Elon Musk, conhecido por transformar setores como o automobilístico e o espacial, agora aposta no domínio da inteligência artificial. Segundo Francisco Lima, CEO da Pulsar Cognitiva Inteligência Artificial, Musk construiu o Colossus para treinar sua própria IA, o Grok, com capacidades de processamento nunca vistas.
O Colossus abriga mais de 200 mil unidades de processamento gráfico, oferecendo uma velocidade descrita como “absurda”. Essa máquina foi projetada para superar qualquer concorrente no mundo e elevar o nível do treinamento de inteligência artificial a patamares inéditos.
Reconhecimento da Nvidia
Jensen Huang, CEO da Nvidia, forneceu os processadores que alimentam o supercomputador e confirmou a magnitude do projeto: “Facilmente o supercomputador mais rápido do planeta.” A construção de apenas quatro meses, quando o previsto era dois anos, demonstra a ambição e eficiência da equipe de Musk.

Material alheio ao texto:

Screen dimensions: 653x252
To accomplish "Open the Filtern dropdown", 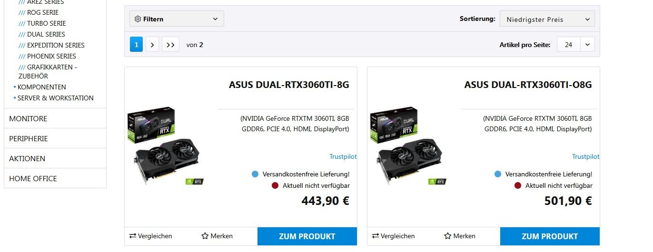I will pos(177,19).
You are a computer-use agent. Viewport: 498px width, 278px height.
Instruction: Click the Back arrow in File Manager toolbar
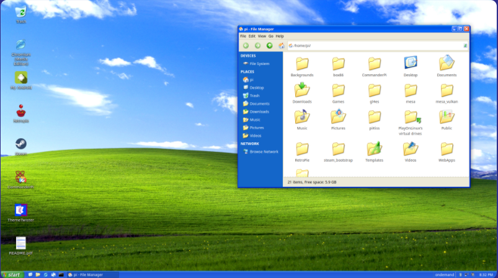pyautogui.click(x=246, y=45)
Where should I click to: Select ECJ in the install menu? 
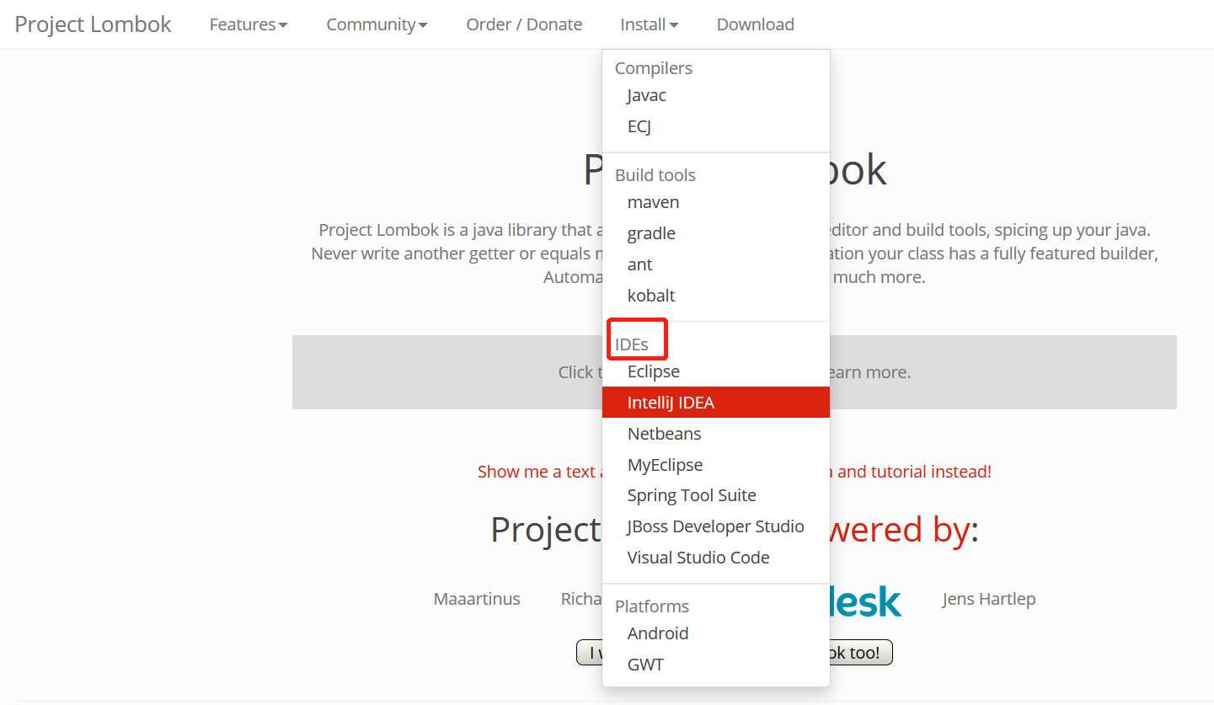coord(639,126)
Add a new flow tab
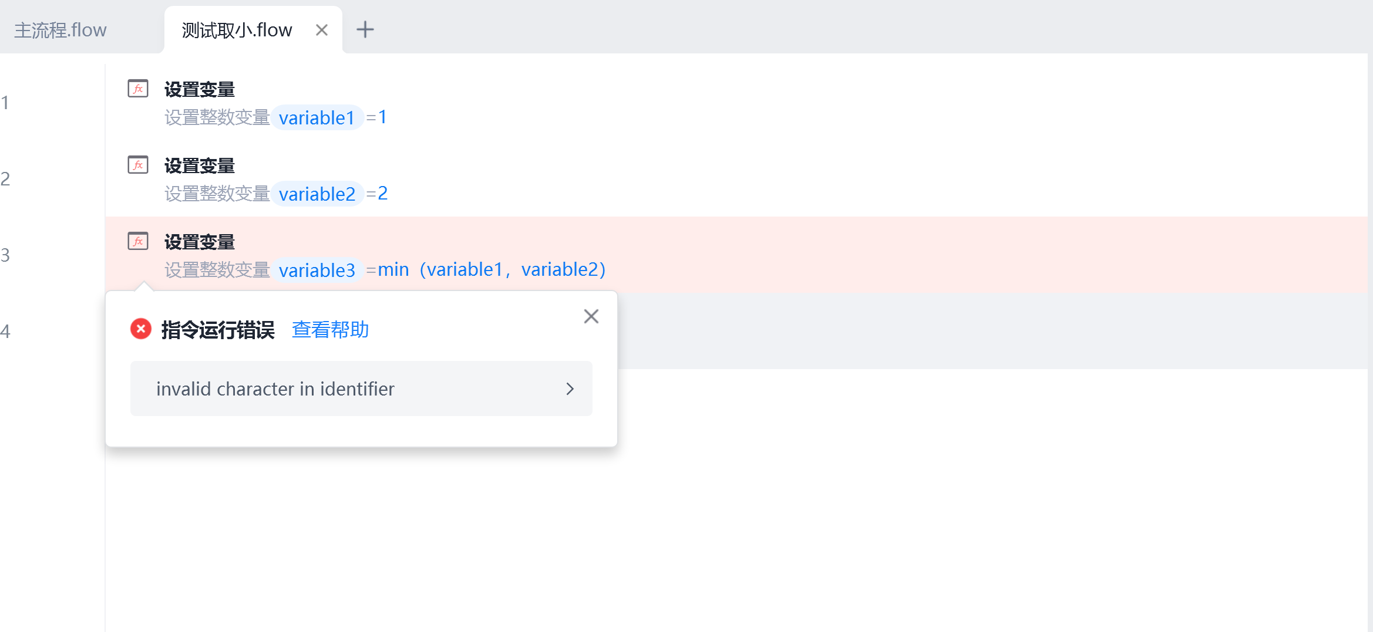This screenshot has height=632, width=1373. click(x=365, y=29)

Localizado em Memphis, nos Estados Unidos, o Colossus possui mais de 1 exabyte de armazenamento, equivalente a 1 bilhão de gigabytes, e é alimentado por baterias megapacks da Tesla.
Uma subestação de energia exclusiva, capaz de gerar 150 megawatts, garante que o equipamento funcione continuamente, fornecendo energia suficiente para abastecer até 30 mil residências.
Implicações para a Inteligência Artificial
Com o Grok operando nesse supercomputador, novas possibilidades surgem para o aprendizado e simulações complexas. O Colossus representa um avanço que pode acelerar significativamente a criação de soluções baseadas em inteligência artificial, alcançando escalas que antes eram impossíveis.
Com poder de processamento, armazenamento bilionário e energia dedicada, Elon Musk redefine os limites da tecnologia e mostra que a fronteira do impossível está sempre em movimento.